- Edited
Hi Peter,
Just to confirm, everything is fine when you stop using the new monitor? so the problem appears to just be the monitor?
If that is the case, I would suspect LCD inversion to be a potential cause of your problem. You might read about it here http://www.techmind.org/lcd/
In short, an LCD pixel's voltage has to invert every frame to prevent degradation. This creates a flickering effect. All LCD panels will do this, even if they are marketed as flicker free. The way inversion is implemented and perceived will vary between monitors and LCD technologies. However, a 240hz monitor will flicker through inversion at 4x the frequency of a 60hz monitor. My suspicion is that this higher frequency flicker is giving you a migraine.
Temporal dithering is another potential cause, your GPU will alter its output every frame even if displaying a static image to improve colour quality. Similarly to inversion, using a 240hz monitor will dither 4x faster than a 60hz, potentially making migraines more likely.

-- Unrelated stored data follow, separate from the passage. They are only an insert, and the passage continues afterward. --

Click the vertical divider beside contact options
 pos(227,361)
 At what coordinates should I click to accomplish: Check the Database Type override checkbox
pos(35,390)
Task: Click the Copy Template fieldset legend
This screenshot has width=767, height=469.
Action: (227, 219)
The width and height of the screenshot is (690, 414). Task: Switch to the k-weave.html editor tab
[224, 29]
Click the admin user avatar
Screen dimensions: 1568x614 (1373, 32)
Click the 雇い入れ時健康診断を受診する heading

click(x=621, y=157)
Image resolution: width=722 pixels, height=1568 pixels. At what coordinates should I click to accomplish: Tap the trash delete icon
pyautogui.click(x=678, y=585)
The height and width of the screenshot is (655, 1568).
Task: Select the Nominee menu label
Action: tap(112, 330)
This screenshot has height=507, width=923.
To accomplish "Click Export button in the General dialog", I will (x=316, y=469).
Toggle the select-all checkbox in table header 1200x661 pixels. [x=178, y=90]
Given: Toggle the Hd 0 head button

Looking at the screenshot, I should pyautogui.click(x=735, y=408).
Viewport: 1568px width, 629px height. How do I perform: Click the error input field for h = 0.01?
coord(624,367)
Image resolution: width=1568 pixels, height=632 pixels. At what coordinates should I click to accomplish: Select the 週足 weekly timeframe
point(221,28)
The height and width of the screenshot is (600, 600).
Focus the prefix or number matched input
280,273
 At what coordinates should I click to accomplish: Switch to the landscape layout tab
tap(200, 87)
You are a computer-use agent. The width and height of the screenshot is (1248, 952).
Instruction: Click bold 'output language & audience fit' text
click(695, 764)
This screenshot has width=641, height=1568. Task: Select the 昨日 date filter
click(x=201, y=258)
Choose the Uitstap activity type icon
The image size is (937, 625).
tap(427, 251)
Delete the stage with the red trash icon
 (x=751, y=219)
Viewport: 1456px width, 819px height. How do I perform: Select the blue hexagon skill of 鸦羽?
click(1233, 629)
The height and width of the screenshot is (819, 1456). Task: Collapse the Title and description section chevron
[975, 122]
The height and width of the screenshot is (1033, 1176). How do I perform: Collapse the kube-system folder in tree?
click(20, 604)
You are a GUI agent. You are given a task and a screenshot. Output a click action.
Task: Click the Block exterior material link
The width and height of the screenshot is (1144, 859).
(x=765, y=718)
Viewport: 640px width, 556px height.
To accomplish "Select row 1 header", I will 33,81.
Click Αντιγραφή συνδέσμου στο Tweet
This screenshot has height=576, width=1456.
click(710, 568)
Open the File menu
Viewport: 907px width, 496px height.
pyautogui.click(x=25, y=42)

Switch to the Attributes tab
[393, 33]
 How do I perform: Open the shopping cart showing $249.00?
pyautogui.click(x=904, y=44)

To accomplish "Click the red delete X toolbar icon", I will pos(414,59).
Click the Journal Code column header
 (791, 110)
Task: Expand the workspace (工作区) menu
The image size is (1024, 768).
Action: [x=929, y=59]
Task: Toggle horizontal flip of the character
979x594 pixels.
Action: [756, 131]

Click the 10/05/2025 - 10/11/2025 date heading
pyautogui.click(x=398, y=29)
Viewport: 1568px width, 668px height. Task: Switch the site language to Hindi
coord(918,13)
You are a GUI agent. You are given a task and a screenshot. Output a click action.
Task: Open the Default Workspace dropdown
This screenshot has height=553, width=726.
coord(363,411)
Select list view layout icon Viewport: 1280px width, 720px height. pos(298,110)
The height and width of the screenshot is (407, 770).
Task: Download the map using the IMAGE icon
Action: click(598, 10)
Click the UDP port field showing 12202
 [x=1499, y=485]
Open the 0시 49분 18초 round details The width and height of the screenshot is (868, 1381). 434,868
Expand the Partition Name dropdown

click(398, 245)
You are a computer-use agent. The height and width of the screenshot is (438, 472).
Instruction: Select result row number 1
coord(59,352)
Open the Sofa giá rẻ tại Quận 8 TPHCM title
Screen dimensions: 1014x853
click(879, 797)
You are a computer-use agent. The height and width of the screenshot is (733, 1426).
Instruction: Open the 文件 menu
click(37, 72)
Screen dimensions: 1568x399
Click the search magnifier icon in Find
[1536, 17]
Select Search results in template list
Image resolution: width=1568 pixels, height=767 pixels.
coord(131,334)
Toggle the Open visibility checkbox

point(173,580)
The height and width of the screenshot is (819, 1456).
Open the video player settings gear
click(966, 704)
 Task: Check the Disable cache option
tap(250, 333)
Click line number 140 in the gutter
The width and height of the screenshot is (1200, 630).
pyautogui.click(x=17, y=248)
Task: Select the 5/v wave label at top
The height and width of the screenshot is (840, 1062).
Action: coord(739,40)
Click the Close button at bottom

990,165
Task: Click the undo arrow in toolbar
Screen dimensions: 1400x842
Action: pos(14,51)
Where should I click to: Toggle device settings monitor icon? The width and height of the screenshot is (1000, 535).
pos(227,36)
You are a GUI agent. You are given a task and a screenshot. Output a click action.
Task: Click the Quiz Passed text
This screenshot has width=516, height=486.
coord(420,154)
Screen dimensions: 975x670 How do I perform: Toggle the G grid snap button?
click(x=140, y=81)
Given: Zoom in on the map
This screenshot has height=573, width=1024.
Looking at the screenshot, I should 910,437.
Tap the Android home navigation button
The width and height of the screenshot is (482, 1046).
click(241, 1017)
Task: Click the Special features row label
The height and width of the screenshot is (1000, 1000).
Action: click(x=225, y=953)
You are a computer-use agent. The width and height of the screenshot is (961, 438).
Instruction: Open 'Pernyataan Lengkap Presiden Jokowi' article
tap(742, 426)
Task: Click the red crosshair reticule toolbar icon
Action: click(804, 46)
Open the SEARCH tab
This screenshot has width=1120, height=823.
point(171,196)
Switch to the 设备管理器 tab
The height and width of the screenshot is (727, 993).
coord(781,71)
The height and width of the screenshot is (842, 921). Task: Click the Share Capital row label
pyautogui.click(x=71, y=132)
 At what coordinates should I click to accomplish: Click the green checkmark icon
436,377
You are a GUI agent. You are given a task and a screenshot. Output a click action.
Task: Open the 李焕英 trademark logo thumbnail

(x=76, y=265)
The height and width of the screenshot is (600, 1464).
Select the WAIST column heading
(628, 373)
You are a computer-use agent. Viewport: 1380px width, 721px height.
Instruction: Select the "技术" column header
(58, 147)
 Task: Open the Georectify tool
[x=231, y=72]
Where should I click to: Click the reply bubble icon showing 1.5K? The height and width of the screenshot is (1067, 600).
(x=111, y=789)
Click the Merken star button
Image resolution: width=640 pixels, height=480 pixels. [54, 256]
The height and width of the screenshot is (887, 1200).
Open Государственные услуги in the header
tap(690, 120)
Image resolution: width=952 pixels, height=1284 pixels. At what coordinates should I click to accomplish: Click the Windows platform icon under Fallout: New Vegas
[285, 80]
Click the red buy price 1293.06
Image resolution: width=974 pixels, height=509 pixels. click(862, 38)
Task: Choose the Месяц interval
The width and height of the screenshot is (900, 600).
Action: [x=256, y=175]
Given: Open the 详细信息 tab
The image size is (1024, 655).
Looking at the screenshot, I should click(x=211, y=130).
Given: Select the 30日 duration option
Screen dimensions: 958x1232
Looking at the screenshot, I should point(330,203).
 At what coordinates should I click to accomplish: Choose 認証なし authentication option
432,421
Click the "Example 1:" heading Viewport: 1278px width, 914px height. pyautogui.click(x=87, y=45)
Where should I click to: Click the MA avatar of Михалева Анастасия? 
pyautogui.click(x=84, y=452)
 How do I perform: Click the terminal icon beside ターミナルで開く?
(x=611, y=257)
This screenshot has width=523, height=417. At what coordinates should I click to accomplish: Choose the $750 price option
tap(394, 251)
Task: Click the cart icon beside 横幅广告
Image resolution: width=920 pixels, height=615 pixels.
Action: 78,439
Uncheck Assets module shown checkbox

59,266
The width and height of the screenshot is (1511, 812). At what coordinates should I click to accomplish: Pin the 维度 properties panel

If possible, setting your 240hz monitor to a 60hz setting will resolve any problems caused by faster dithering. It might solve the inversion problem, but I am not sure if setting it to a lower framerate will actually change how inversion is implemented - it may continue inverting at 240hz regardless of the framerate you set it to.
Further assuming you have a migraine, it may take you several days to feel 100% again.